The report notes that early 1950s plant modernization and improved management practices were paying off.

Production costs for the cent were $1.10 per 1,000 coins, down 49 cents from 1946.

Mint reports aren’t known for their illustrations, but the 1952 report contains a full-page photo of the obverse and reverse of a 1952 Washington-Carver half dollar.

Other than necessary mentions in the graphs showing coinage production over the years, the report makes no further mention of the Washington-Carver coin.

Peripheral rainbow toning enhances both sides of this 1952-S Washington-Carver commemorative half dollar. (Photo:

The coin, which shows noted black leaders Booker T. Washington and George Washington Carver on the obverse and a map of the United States (just 48 states then) on the reverse, was a singularly ugly coin.

Profits from the sale of the coins were earmarked to “oppose the spread of Communism among Negroes in the interest of the national defense,” but the coin did not sell well.

In the 1950s New York coin dealers reported buying them at face value from the issuing commission and selling them to investors for 65 cents each.

The coins were issued at a time when African Americans—including veterans of World War II and Korea—were beginning the struggle for equal rights, a cause that many politicians, including U.S. Sen. James O. Eastland of Mississippi, viewed with alarm and often equated with communism.

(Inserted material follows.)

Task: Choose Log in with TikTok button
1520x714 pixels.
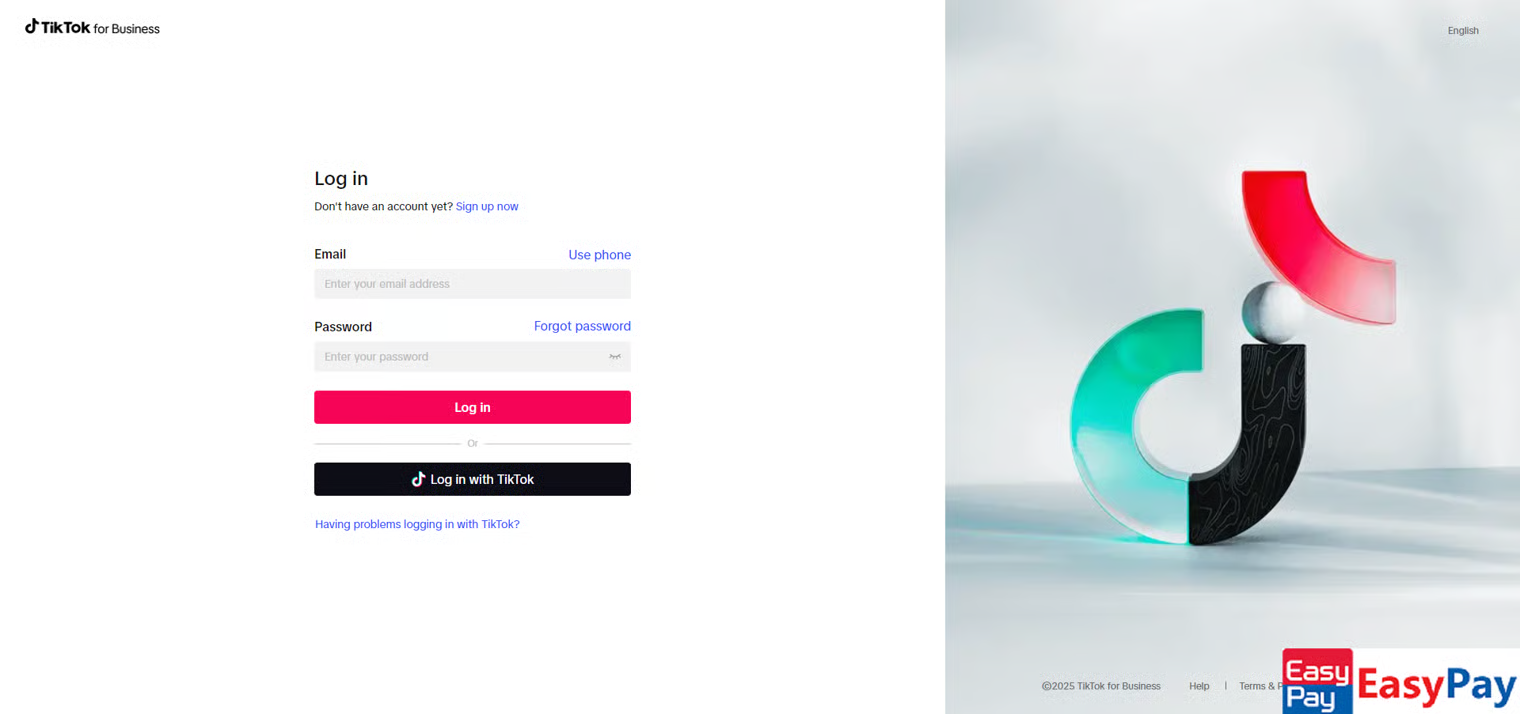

While the Mint report makes no mention of the Korean conflict, it does note that 62,155 medals were produced for the Department of Defense and other federal agencies.

As the report was being written, the Korean conflict was taking a new direction. Gen. Mark Clark assumed command of U.N. forces in Korea on May 12.

Denied authorization to widen the war zone, he used counterattacks to bring pressure on the enemy.

While a new war was on, the Mint was still dealing with the emergency coinage of the last war—zinc-coated steel cents and copper-manganese-silver 5-cent coins.

A nearly full-page chart of coins “withdrawn from monetary use during the fiscal year 1952, included $32,994.10 worth of “copper-silver-manganese 5-cent pieces” and $142,730.48 in “zinc-coated steel 1-cent pieces.”

Almost two decades after President Franklin D. Roosevelt called in the nation’s gold, the Mints still took in $72,593.50 in gold coins that year, including $12 in Indian Head gold $3 coins.

Other obsolete coins—every denomination except the Seated Liberty 20-cent coin—also showed up that year, either purchased or transferred from Treasury or Federal Reserve vaults.

The Mints took in two Trade dollars, 252 half dimes, 247 silver 3-cent pieces, 80 copper-nickel 3-cent pieces, 404 copper-nickel cents from the Civil War era and two half cents.

Most of those coins were transferred to the Mint from the Treasury or Federal Reserve banks, but quite a few—including two gold $3 pieces and a lone silver 3-cent coin—were listed in the “purchased” column.

Those purchased coins might have been worn thin, dented or bent, but wouldn’t it be neat today to be able to buy them at face value?

Gerald Tebben, a longtime numismatist, is editor of the Central States Numismatic Society’s Centinel and a contributing writer to Coin World.